» Source data
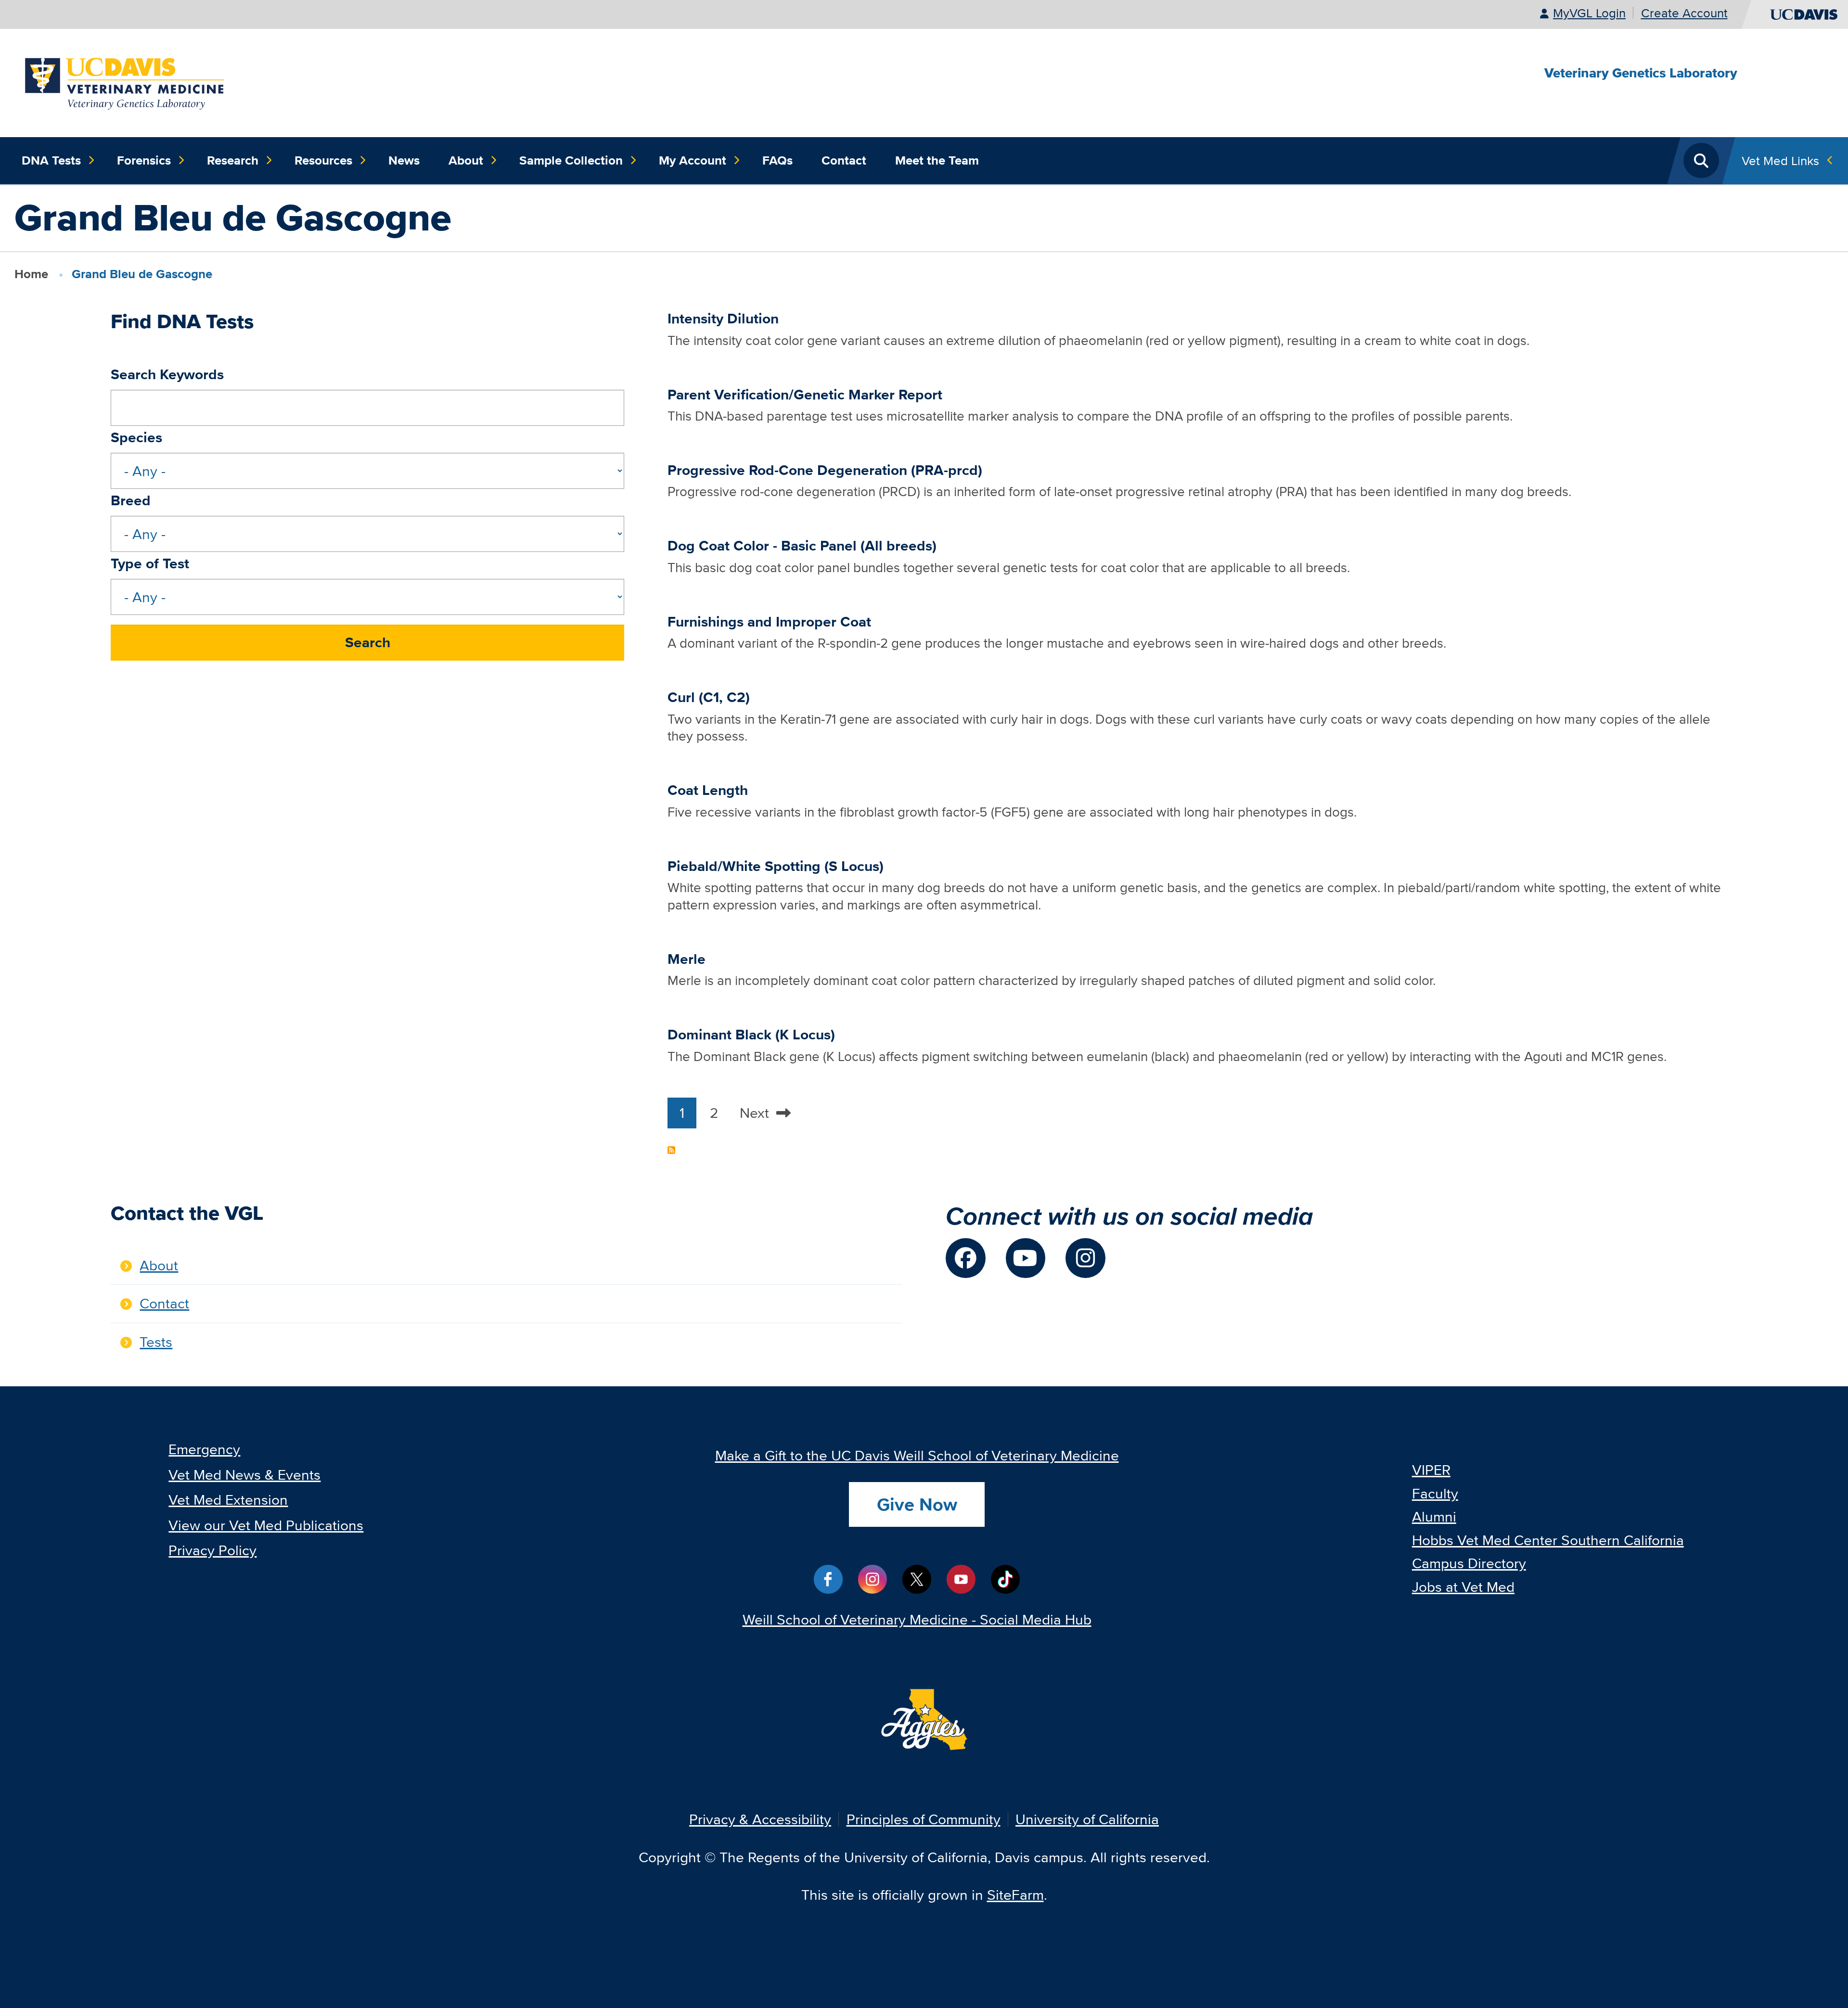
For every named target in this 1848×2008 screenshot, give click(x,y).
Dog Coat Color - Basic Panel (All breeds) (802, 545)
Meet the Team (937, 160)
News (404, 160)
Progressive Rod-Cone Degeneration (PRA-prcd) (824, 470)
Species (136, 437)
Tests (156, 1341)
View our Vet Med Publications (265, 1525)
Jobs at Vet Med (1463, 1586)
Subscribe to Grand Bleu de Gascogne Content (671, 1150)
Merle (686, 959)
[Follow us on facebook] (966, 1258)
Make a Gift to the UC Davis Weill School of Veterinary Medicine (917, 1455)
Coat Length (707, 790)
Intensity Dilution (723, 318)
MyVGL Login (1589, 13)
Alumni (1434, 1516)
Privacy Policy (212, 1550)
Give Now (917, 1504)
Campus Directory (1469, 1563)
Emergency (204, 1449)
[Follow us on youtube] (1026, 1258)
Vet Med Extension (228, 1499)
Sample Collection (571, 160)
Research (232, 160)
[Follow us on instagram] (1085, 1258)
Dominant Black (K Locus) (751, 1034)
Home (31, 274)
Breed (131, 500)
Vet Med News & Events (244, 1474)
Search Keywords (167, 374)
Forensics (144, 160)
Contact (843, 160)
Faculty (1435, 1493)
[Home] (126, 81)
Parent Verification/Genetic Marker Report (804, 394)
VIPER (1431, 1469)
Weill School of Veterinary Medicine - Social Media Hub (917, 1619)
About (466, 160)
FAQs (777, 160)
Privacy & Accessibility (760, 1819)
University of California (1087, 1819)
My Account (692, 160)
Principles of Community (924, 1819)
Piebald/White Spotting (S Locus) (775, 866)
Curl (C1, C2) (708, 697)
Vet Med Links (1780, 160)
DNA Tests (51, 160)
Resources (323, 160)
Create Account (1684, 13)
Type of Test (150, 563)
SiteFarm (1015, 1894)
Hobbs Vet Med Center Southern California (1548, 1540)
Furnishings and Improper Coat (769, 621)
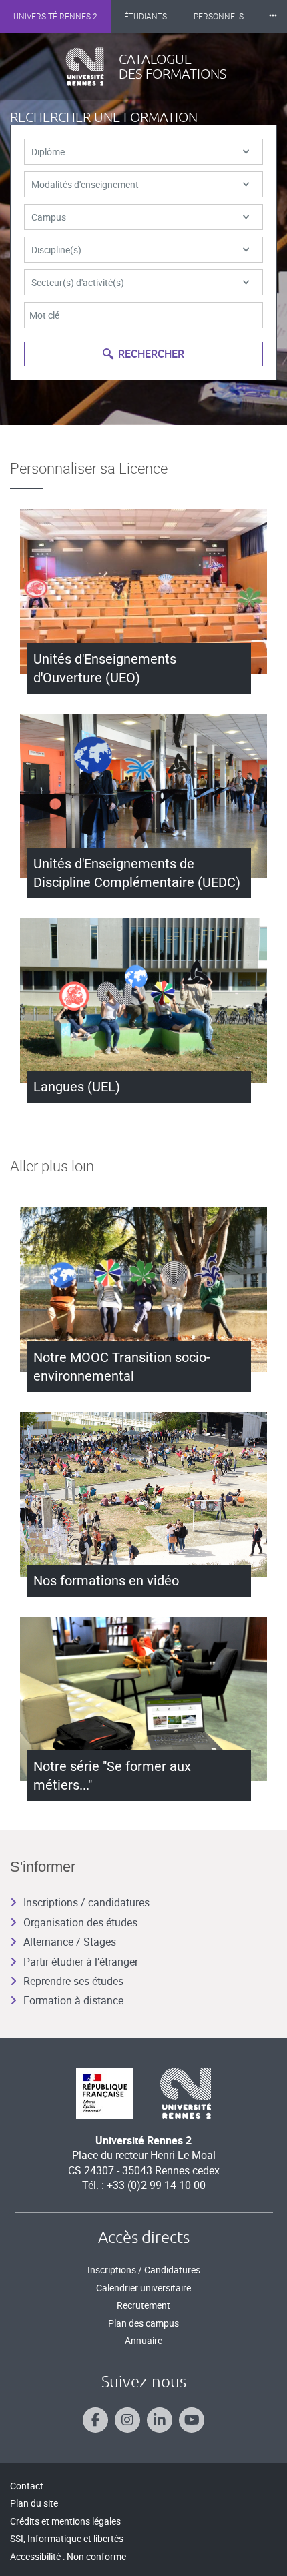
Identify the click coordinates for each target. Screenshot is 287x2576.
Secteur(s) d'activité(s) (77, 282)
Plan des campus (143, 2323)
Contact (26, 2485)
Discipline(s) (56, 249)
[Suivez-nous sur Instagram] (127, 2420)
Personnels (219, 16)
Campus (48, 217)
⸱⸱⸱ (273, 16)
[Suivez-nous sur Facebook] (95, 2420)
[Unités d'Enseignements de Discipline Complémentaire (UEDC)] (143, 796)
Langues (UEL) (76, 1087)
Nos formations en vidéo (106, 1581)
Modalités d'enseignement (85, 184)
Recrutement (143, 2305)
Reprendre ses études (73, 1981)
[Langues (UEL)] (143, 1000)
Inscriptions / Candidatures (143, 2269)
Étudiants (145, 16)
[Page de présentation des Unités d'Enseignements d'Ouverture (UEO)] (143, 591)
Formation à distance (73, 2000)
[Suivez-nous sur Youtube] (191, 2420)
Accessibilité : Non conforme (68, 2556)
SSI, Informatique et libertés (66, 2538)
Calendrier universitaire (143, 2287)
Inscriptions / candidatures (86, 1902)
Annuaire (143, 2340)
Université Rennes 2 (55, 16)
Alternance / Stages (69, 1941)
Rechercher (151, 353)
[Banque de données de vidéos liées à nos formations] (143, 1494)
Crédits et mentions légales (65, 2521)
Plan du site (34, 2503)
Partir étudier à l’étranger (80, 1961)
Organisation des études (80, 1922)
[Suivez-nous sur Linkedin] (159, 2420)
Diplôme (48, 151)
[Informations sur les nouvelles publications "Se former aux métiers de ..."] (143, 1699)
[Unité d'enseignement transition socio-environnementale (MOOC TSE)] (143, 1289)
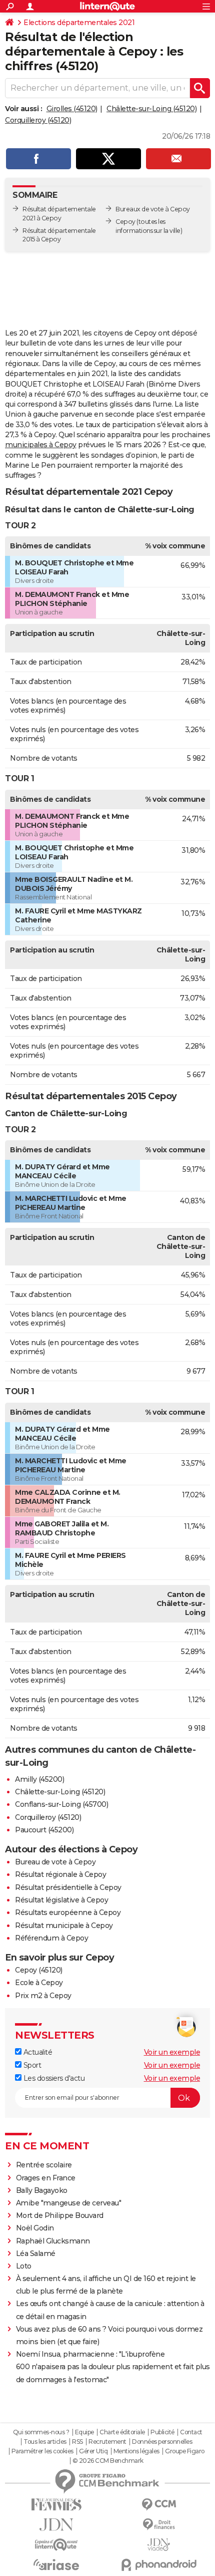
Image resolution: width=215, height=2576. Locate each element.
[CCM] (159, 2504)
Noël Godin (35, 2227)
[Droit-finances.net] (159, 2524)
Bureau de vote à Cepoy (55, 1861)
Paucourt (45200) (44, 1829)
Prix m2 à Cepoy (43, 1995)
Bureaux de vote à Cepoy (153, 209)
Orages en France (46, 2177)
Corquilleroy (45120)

» Task to carry out
Look through the entries, and return every line that the word "Weill" appears in.

» Final answer
Make a Gift to the UC Davis Weill School of Veterinary Medicine (917, 1455)
Weill School of Veterinary Medicine - Social Media Hub (917, 1619)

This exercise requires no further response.